## Quoted passage:
════
What happens to the brain when AI does the thinking?
What happens to the brain when AI does the thinking?
What was the last thing you asked an AI chatbot to do for you?
Perhaps it was to outline an essay, analyse a complex data set, or check whether your cover letter matched a job description. For many people, tools like ChatGPT have quickly become part of everyday work and study. But some experts are now asking an uncomfortable question: are we outsourcing too much thinking to machines?
A growing body of research suggests that relying heavily on AI for cognitive tasks may come at a cost. Earlier this year, a study by the Massachusetts Institute of Technology (MIT), reported by the BBC, found that people who used ChatGPT to write essays showed reduced activity in brain networks linked to cognitive processing while completing the task. Participants also struggled to quote from their own essays afterwards, raising concerns about how much learning had actually taken place.
The researchers described their findings as highlighting “the pressing matter of exploring a possible decrease in learning skills”. The study involved 54 participants from MIT and nearby universities, whose brain activity was measured using electroencephalography (EEG). Many used AI to summarise essay questions, locate sources, refine grammar, and even generate ideas, although some felt the chatbot was less effective at original thinking.
Not everyone believes the picture is so bleak. Dr Alexandra Tomescu, a generative AI specialist at Oxford University Press (OUP), argues that the impact of AI on learning is more nuanced. According to an OUP school survey, nine in ten students said AI had helped them develop at least one skill related to schoolwork, such as problem-solving, creativity, or revision. At the same time, around a quarter admitted that AI sometimes made work feel too easy.
Dr Tomescu says many pupils are actively asking for clearer guidance on how to use AI responsibly, rather than being left to navigate the technology on their own.
════
## Dataset excerpt:

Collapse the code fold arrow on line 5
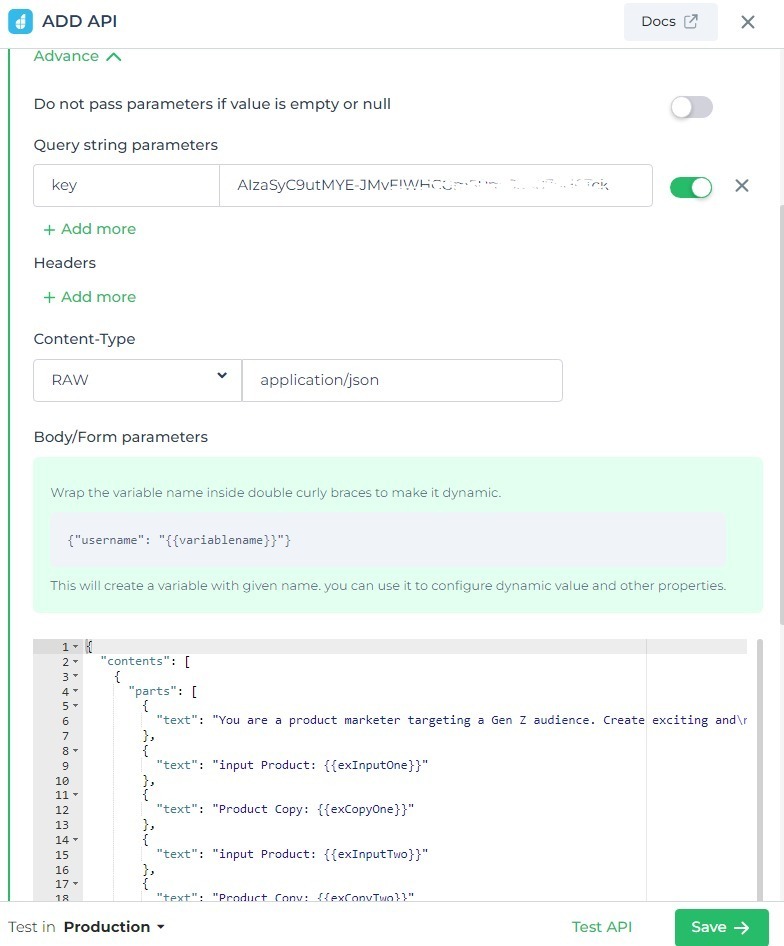Screen dimensions: 784x946 pos(73,705)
════
## Questions on the material:
1) In the passage on AI and the brain, write out the words from "Dr Tomescu says" up to and including "on their own.", swapping "pupils" for "students".
2) Answer these questions from the passage on AI and the brain:
(a) How many participants took part in the MIT study?
(b) What method was used to measure the participants' brain activity?
(c) In the OUP school survey, what proportion of students said AI had helped them develop at least one skill related to schoolwork?

## Response list:
1)
Dr Tomescu says many students are actively asking for clearer guidance on how to use AI responsibly, rather than being left to navigate the technology on their own.

2)
(a) 54
(b) Electroencephalography (EEG)
(c) Nine in ten